Normative and Positive Statements

Two kinds of assertions in economics can be subjected to testing. We have already examined one, the hypothesis. Another testable assertion is a statement of fact, such as “It is raining outside” or “Microsoft is the largest producer of operating systems for personal computers in the world.” Like hypotheses, such assertions can be demonstrated to be false. Unlike hypotheses, they can also be shown to be correct. A statement of fact or a hypothesis is a positive statement .

Although people often disagree about positive statements, such disagreements can ultimately be resolved through investigation. There is another category of assertions, however, for which investigation can never resolve differences. A normative statement is one that makes a value judgment. Such a judgment is the opinion of the speaker; no one can “prove” that the statement is or is not correct. Here are some examples of normative statements in economics: “We ought to do more to help the poor.” “People in the United States should save more.” “Corporate profits are too high.” The statements are based on the values of the person who makes them. They cannot be proven false.

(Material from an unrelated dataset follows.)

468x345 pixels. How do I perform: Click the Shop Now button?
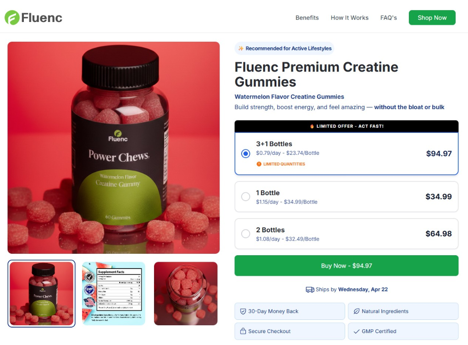click(x=431, y=17)
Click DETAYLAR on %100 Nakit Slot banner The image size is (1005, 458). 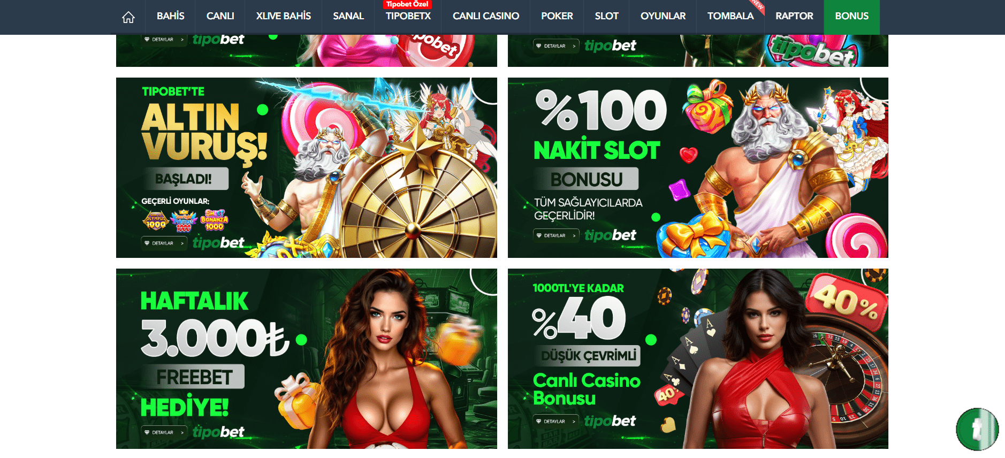(556, 235)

Because people have different values, normative statements often provoke disagreement. An economist whose values lead him or her to conclude that we should provide more help for the poor will disagree with one whose values lead to a conclusion that we should not. Because no test exists for these values, these two economists will continue to disagree, unless one persuades the other to adopt a different set of values. Many of the disagreements among economists are based on such differences in values and therefore are unlikely to be resolved.

Key Takeaways

  • Economists try to employ the scientific method in their research.
  • Scientists cannot prove a hypothesis to be true; they can only fail to prove it false.
  • Economists, like other social scientists and scientists, use models to assist them in their analyses.
  • Two problems inherent in tests of hypotheses in economics are the all-other-things-unchanged problem and the fallacy of false cause.
  • Positive statements are factual and can be tested. Normative statements are value judgments that cannot be tested. Many of the disagreements among economists stem from differences in values.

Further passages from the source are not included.